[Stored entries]
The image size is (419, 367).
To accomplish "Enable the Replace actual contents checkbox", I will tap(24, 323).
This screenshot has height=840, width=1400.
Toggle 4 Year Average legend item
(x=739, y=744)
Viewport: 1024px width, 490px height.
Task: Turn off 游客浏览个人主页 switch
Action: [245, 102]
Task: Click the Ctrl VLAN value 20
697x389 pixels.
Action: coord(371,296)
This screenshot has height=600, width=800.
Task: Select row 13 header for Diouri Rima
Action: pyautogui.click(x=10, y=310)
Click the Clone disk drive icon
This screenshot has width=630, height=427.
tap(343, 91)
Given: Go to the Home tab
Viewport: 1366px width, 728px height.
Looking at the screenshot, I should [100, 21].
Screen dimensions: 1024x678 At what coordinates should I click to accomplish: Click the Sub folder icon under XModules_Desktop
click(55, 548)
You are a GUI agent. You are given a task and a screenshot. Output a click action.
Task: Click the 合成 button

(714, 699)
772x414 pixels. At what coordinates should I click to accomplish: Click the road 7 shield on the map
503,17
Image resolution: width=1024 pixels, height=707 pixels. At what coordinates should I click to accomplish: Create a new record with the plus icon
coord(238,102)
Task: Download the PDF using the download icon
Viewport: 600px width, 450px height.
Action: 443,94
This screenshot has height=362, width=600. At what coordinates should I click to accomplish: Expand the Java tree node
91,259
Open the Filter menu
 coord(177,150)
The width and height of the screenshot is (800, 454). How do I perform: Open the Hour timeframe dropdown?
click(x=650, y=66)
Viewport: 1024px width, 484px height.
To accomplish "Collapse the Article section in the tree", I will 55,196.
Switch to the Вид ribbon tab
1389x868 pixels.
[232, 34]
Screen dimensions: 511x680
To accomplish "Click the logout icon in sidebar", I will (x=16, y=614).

» **How to complete this task**:
Show every line above in which the word "will" is found.

» **Exercise answer**:
To accomplish "Enable the Replace actual contents checkbox", I will tap(24, 323).
To accomplish "Collapse the Article section in the tree", I will 55,196.
To accomplish "Click the logout icon in sidebar", I will (x=16, y=614).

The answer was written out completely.